Hardy-Weinberg equilibrium threshodl for inclusion of markers in analysis (if 
the marker has HWE P-values more than or equal to this threshold)

=item B<--mstart>

specify the first marker to analyze. Together with the --mend argument, these 
can be used to analyze only a subset of markers in the entire GT file, and is 
suitable to split the genome-wide analysis job into multiple parallele 
computers.

=item B<--mend>

specify the last marker to analyze.

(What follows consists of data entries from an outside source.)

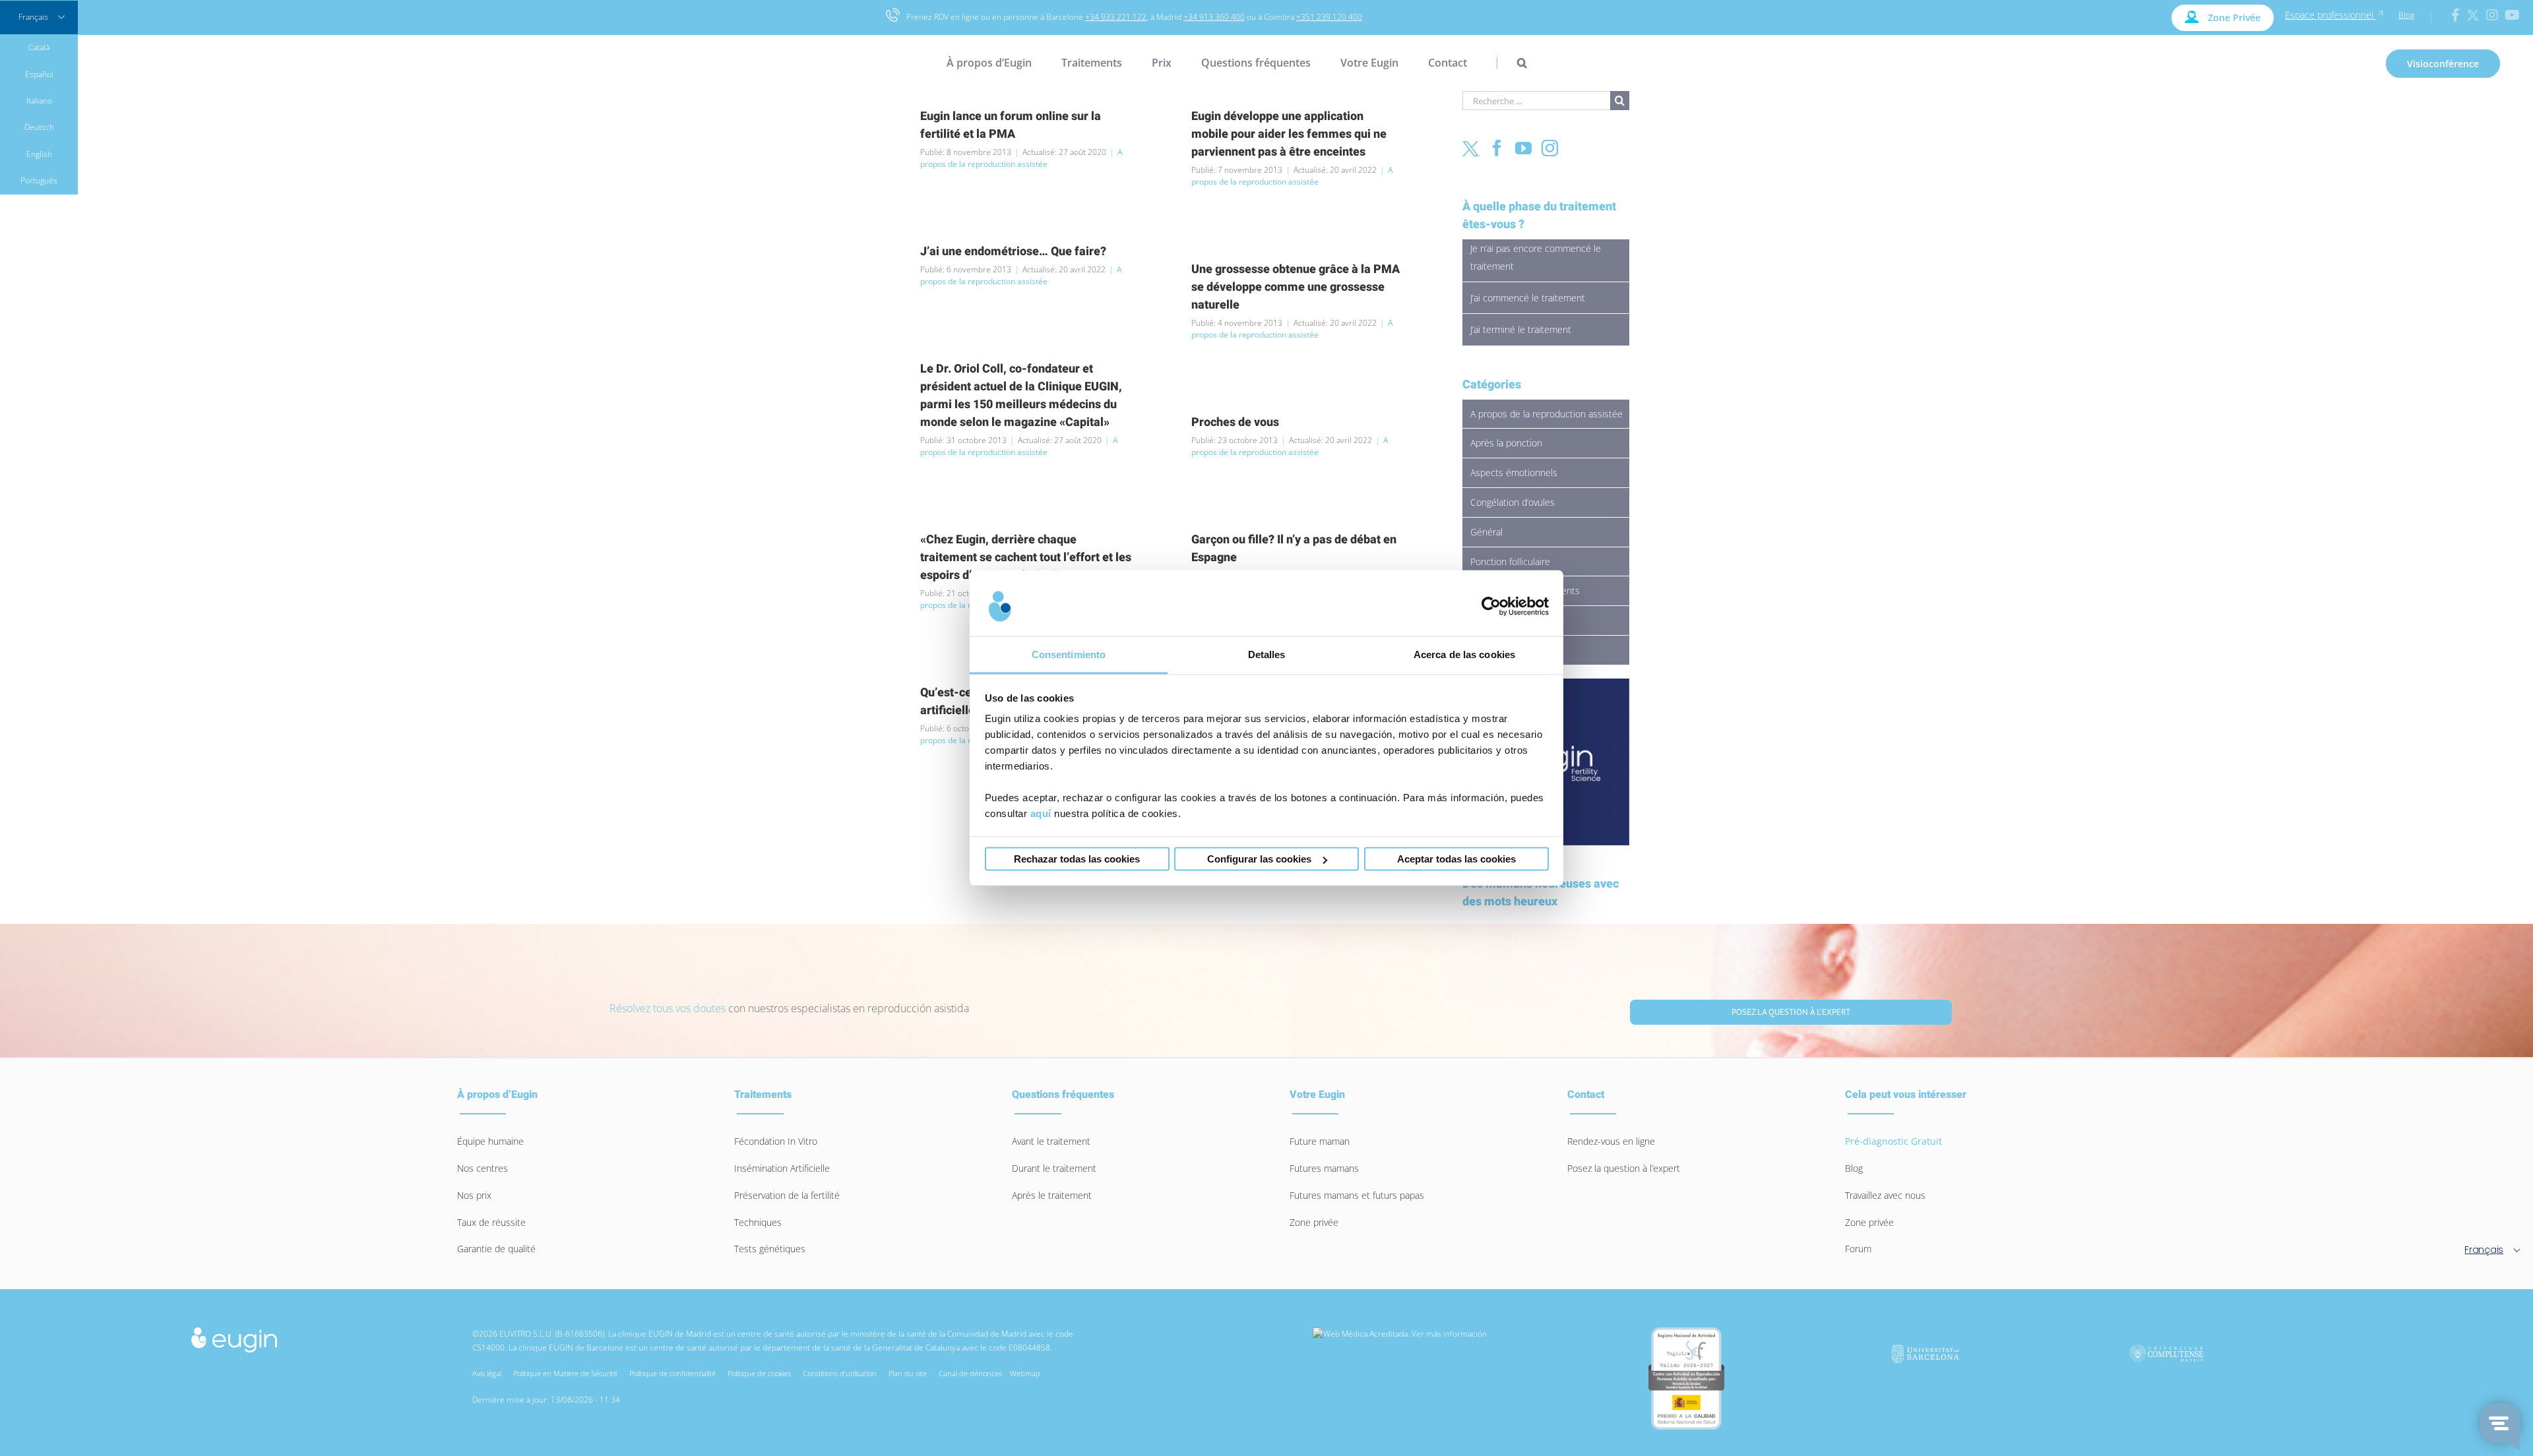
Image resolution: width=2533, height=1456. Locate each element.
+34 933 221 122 (1115, 16)
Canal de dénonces (970, 1373)
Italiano (39, 100)
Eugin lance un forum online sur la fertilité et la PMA (1010, 125)
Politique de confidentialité (674, 1373)
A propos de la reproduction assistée (1021, 157)
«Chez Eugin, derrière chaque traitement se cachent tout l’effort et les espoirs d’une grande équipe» (1025, 557)
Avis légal (488, 1373)
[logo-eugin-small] (234, 1331)
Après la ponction (1506, 443)
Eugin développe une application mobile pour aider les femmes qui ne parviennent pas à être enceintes (1289, 134)
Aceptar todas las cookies (1456, 858)
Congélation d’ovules (1512, 502)
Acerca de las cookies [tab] (1464, 654)
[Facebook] (1497, 148)
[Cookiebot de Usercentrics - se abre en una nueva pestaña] (1491, 606)
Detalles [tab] (1267, 654)
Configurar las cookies (1259, 858)
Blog (2406, 14)
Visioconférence (2443, 63)
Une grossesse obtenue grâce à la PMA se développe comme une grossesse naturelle (1295, 287)
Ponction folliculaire (1510, 561)
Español (39, 74)
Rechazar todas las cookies (1077, 858)
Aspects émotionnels (1513, 472)
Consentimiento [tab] (1069, 654)
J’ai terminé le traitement (1520, 329)
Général (1486, 532)
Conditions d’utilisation (842, 1373)
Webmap (1025, 1373)
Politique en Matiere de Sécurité (567, 1373)
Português (38, 180)
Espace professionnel (2330, 15)
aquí (1040, 813)
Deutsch (39, 127)
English (39, 154)
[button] (1512, 62)
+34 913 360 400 (1214, 16)
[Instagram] (1550, 148)
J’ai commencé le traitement (1527, 297)
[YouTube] (1523, 148)
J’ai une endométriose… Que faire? (1013, 251)
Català (38, 47)
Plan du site (910, 1373)
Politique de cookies (761, 1373)
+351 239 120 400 (1329, 16)
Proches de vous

Together with the --mstart argument, these 
can be used to analyze only a subset of markers in the entire GT file, and is 
suitable to split the genome-wide analysis job into multiple parallele 
computers.

=item B<--cellsize>

minimum number of counts in each cell in the contingency table for chi2-based 
association test, including genotypic association test, dominant model 
association test, recessive model association test.

=item B<--allind>

use all individuals for analysis without exclusion criteria

=item B<--remove>

specify one or several files containing family and individual identifiers (one 
per line) to be removed from analysis

=item B<--keep>

specify one or several files containing family and individual identifiers (one 
per line) to be used in analysis

=item B<--mind>

specifying the missingness threshold (if the fraction of missing genotypes for 
all markers exceed this threshold, this individual is not uesd in analysis)

=item B<--fme_threshold>

family mendelian error threshold for inclusion of families in association 
analysis (if fraction of markers with Mendelian inconsistency in this family 
exceed this threshold, this family is not used in analysis). THIS ARGUMENT IS 
SET AS 1, AS IT IS NOT WELL-DEFINED YET. IF ONE OF TWO OFFSPRINGS IN A FAMILY 
HAVE EXCESSIVE MENDELIAN INCONSISTENCY, DO WE STILL INCLUDE THE OTHER GENUINE 
OFFSPRING IN ANALYSIS? OR DO WE COMPLETELY DISCARD THIS FAMILY? FME_THRESHOLD 
DOES NOT SEEM TO BE REALLY USEFUL HERE, COMPARED TO IME_THRESHOLD.

=item B<--ime_threshold>

individual mendelian error threshold for inclusion of individuals in association 
analysis (if fraction of markers with Mendelian inconsistency in this individual 
exceed this threshold, this individual is not used in analysis)

=item B<--alleleAB>

specify that the genotype calls in GT file are in AB alphabet, rather than ACGT alphabet.

=item B<--ab>

specify that the genotype calls in GT file are in AB alphabet, rather than ACGT alphabet.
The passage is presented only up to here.